- REQUIRED WORK: Render the lines from the one containing "Viewport: 1280px width, 720px" up to and including the one containing "This screenshot has height=640, width=853." as a numbered list, leaving out any blank lines.

⁂

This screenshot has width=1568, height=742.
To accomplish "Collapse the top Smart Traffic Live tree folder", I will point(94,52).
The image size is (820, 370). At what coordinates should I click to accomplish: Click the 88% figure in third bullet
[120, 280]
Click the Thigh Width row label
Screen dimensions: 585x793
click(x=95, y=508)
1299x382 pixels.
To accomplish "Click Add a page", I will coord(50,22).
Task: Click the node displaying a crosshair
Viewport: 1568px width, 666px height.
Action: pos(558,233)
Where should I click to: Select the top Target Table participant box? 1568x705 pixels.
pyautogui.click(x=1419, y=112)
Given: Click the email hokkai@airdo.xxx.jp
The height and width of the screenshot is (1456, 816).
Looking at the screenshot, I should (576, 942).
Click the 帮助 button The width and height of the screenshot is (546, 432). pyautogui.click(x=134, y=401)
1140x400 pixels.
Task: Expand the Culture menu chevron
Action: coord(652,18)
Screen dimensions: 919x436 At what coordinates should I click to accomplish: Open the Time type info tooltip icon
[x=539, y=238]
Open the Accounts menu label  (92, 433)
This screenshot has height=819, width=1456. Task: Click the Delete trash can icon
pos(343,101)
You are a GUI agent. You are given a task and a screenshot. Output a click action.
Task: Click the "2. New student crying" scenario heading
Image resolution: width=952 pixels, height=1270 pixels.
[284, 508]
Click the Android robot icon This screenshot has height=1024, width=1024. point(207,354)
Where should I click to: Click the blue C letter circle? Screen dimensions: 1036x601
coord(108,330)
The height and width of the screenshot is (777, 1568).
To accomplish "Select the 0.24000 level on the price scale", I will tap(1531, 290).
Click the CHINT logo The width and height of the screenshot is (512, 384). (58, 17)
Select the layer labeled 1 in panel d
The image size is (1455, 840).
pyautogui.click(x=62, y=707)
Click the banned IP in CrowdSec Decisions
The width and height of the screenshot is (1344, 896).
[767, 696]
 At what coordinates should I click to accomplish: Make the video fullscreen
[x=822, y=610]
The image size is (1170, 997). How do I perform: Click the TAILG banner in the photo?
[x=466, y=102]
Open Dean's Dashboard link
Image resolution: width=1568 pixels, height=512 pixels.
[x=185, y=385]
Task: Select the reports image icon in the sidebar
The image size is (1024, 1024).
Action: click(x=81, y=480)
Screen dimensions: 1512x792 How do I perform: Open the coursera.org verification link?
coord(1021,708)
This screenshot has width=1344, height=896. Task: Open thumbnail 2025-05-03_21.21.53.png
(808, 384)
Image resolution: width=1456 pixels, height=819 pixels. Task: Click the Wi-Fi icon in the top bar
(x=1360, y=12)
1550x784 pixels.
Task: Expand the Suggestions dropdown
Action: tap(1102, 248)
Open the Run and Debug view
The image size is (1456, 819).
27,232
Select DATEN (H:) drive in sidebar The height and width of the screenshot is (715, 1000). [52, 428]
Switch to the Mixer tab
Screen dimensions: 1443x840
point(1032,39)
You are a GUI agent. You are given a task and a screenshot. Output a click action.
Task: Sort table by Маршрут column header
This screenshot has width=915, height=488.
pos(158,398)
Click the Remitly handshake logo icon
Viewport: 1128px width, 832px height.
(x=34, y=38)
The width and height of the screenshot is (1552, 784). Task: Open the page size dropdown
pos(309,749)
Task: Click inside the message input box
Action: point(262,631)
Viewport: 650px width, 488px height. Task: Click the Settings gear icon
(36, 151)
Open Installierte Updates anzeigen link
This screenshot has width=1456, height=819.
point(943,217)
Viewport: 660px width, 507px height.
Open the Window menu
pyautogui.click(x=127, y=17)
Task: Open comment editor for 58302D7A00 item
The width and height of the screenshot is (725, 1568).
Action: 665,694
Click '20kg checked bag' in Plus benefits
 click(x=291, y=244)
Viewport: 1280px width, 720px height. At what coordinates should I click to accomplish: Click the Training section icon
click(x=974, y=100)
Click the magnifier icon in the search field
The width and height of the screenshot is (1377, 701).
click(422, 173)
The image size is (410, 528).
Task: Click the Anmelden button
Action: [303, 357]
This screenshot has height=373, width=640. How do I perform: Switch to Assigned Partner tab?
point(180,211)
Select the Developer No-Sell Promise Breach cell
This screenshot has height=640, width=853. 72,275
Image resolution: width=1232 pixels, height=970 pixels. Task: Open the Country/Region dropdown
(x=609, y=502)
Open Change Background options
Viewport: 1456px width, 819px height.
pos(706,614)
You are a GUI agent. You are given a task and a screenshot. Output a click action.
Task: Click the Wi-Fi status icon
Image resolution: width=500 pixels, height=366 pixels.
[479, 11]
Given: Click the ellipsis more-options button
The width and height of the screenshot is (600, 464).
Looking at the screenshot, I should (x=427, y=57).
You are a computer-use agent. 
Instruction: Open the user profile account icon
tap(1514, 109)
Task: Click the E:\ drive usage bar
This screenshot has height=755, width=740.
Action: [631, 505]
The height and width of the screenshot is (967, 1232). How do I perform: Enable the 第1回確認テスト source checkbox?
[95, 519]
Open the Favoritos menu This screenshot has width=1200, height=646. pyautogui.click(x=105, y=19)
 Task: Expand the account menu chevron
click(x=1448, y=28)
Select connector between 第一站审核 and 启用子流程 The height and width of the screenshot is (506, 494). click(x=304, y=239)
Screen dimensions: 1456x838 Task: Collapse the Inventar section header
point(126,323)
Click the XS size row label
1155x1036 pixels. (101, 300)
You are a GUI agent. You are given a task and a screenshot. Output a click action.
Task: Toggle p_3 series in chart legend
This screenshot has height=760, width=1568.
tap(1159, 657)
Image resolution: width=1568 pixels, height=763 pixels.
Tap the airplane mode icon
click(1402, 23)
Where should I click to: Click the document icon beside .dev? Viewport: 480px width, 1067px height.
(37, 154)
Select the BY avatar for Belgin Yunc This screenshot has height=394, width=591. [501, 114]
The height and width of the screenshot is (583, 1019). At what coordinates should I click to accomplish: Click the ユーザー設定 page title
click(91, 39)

⁂

- OUTPUT FOR THIS EXERCISE:
1. Viewport: 1280px width, 720px height. At what coordinates should I click to accomplish: Click the Training section icon
2. click(x=974, y=100)
3. Click the magnifier icon in the search field
4. The width and height of the screenshot is (1377, 701).
5. click(422, 173)
6. The image size is (410, 528).
7. Task: Click the Anmelden button
8. Action: [303, 357]
9. This screenshot has height=373, width=640. How do I perform: Switch to Assigned Partner tab?
10. point(180,211)
11. Select the Developer No-Sell Promise Breach cell
12. This screenshot has height=640, width=853. 72,275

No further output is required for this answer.